#### Your goal
Identify all lines of the data containing the string "agent" and copy them.

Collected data
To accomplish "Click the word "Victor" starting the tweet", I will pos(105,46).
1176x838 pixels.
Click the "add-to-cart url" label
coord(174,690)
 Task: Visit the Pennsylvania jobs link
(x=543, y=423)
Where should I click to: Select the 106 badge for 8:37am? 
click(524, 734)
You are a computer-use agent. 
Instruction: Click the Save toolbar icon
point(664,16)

==

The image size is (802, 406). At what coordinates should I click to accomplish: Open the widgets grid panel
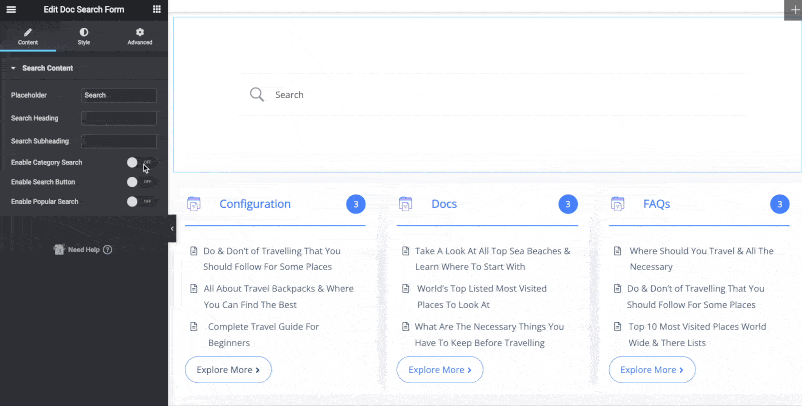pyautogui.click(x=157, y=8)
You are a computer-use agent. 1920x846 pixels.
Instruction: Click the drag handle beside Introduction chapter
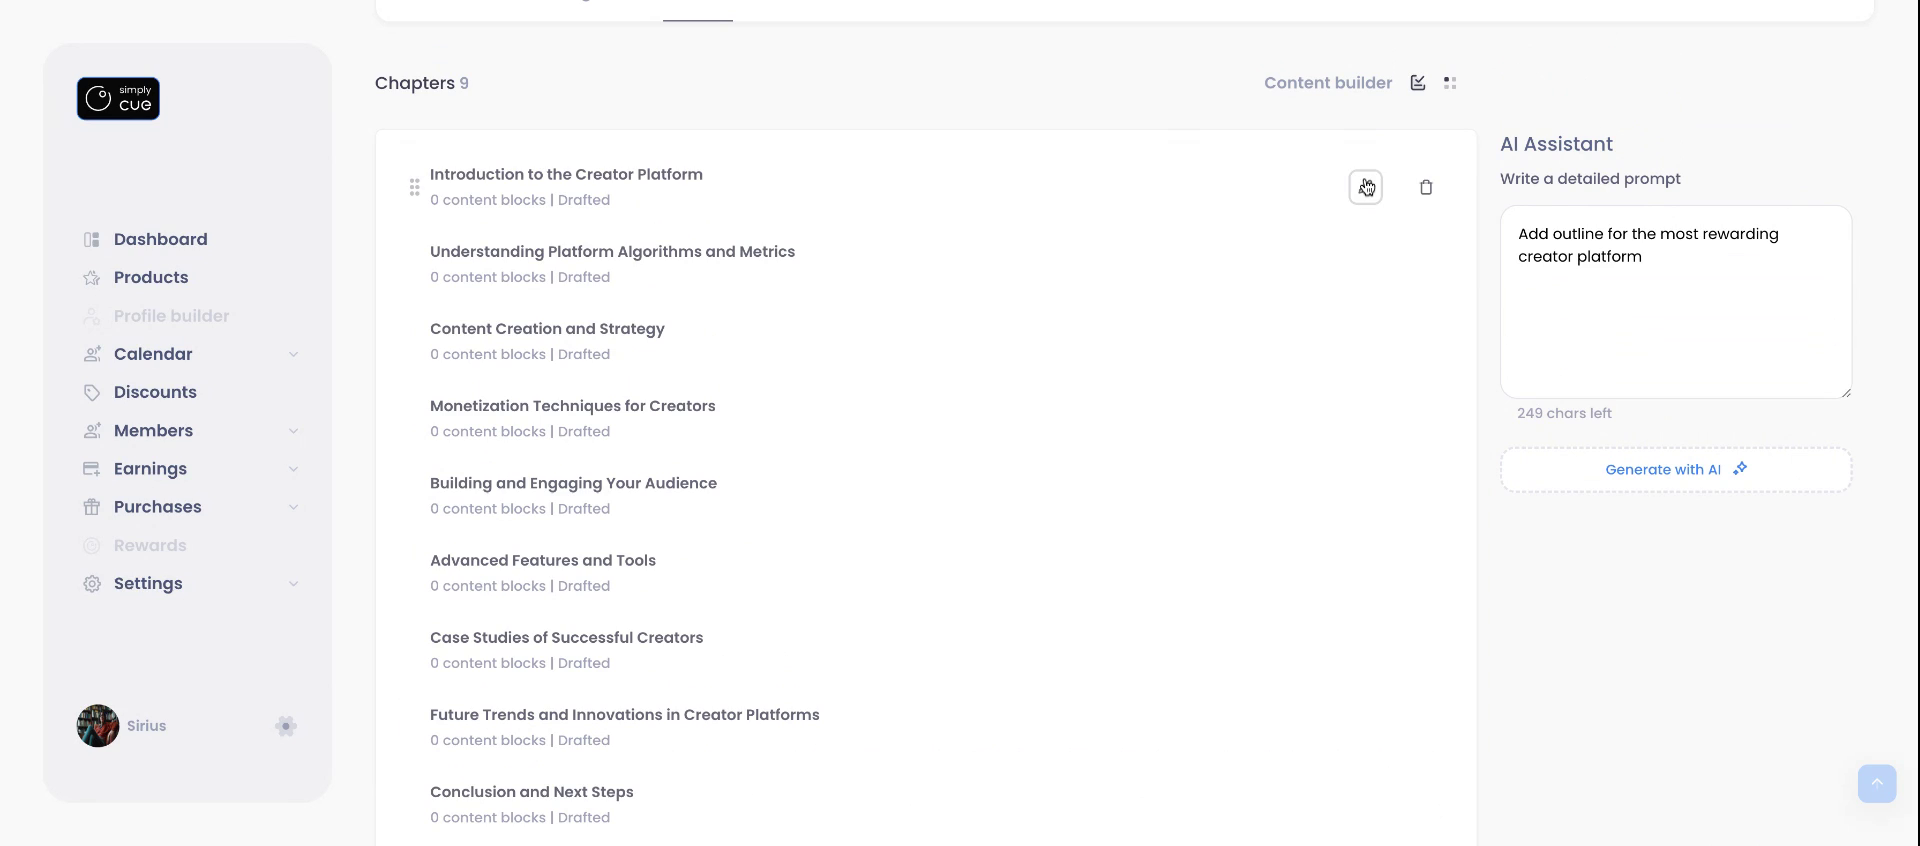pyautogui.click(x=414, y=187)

#### Written solution
You are a computer-use agent. 
You are a computer-use agent. 1920x846 pixels.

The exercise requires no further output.